Le CNE ayant déjà fait l’objet d’un quadrillage méticuleux dans les numéros précédents , nous nous contenterons de relater le récent rebondissement. Mais s’il nous paraît inutile de revenir sur les mécanismes du CNE, un bref rappel de l’épopée de ce contrat si particulier et tant critiqué s’impose.

Le 2 août 2005, naissait le CNE, par voie d’ordonnance, à l’ombre d’un gouvernement farouchement déterminée à lutter contre le chômage par le nouveau concept tendance de « flexisécurité ».

Mesure phare du gouvernement Villepin, dès sa naissance, ce contrat n’a eu de cesse d’être remis en cause.
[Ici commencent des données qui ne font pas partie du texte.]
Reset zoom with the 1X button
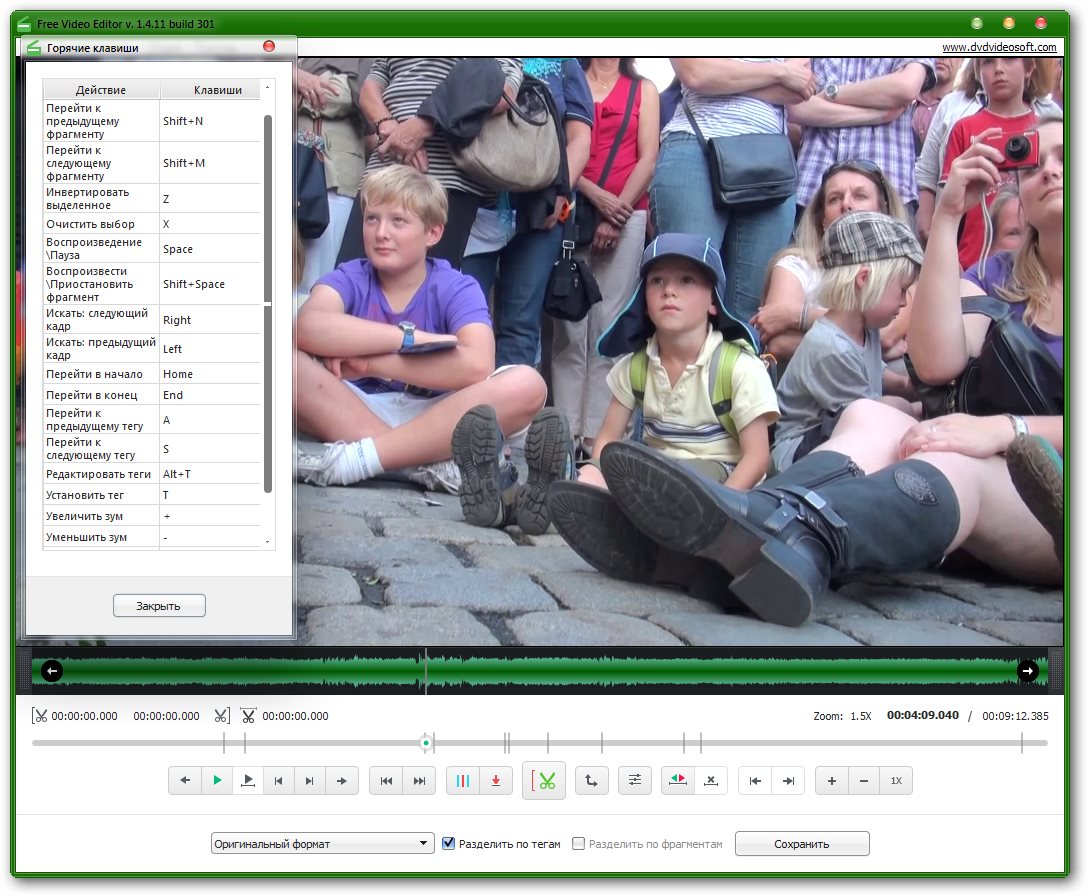click(x=896, y=781)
D’ailleurs, son jumeau, le CPE, a fait l’objet d’un douloureux avortement forcé sous la vindicte populaire et estudiantine.

Pourtant présenté comme un levier à l’embauche, ses détracteurs lui reprochaient (entre outre) de méconnaître les droits fondamentaux des salariés et plus particulièrement l’article 4 de la convention de l’OIT n° 158, selon lequel :

« un travailleur ne devra pas être licencié sans qu’il existe un motif valable de licenciement lié à l’aptitude ou à la conduite du travailleur ou fondé sur les nécessités du fonctionnement de l’entreprise, de l’établissement ou du service ».

C’est donc étape par étape (ou plutôt juridiction par juridiction) et progressivement que le CNE a tenté de gagner en légitimité.

D’abord devant le Conseil constitutionnel, puis devant le Conseil d’état, qui a notamment estimé dans une décision en date du 19 octobre 2005 que le CNE n’était pas contraire aux dispositions de la convention de l’OIT, dès lors que celle-ci a prévu la possibilité « d’exclure certains travailleurs du champ d’application de tout ou partie des dispositions de cette convention, notamment ceux n’ayant pas la période d’ancienneté requise, à condition que la durée de celle-ci soit fixée d’avance et qu’elle soit raisonnable ». Interpellée sur la licéité d’une telle période de consolidation de deux ans, la plus haute juridiction administrative considère « qu’elle peut être regardée comme raisonnable ».

L’ordonnance instituant le CNE n’a donc pas été remise en cause par les juridictions administratives.

Mais, si la création du CNE n’a pu être paralysée, en pratique, les effets escomptés de celui-ci ont pu être déjoués par la plume du juge judiciaire, qui a notamment compétence pour requalifier un CNE en contrat de travail à durée indéterminée de droit commun (CDI).
C’est ainsi que le Conseil de prud’hommes de Longjumeau était saisi d’une demande de requalification d’un CNE en CDI.

L’intéressée avait été embauchée en qualité de secrétaire au service d’un mandataire judiciaire par contrat de travail à durée déterminée de 6 mois (renouvelable par tacite reconduction), en raison d’une surcharge temporaire de travail dans l’entreprise, le contrat comportait en outre une période d’essai d’un mois, renouvelable…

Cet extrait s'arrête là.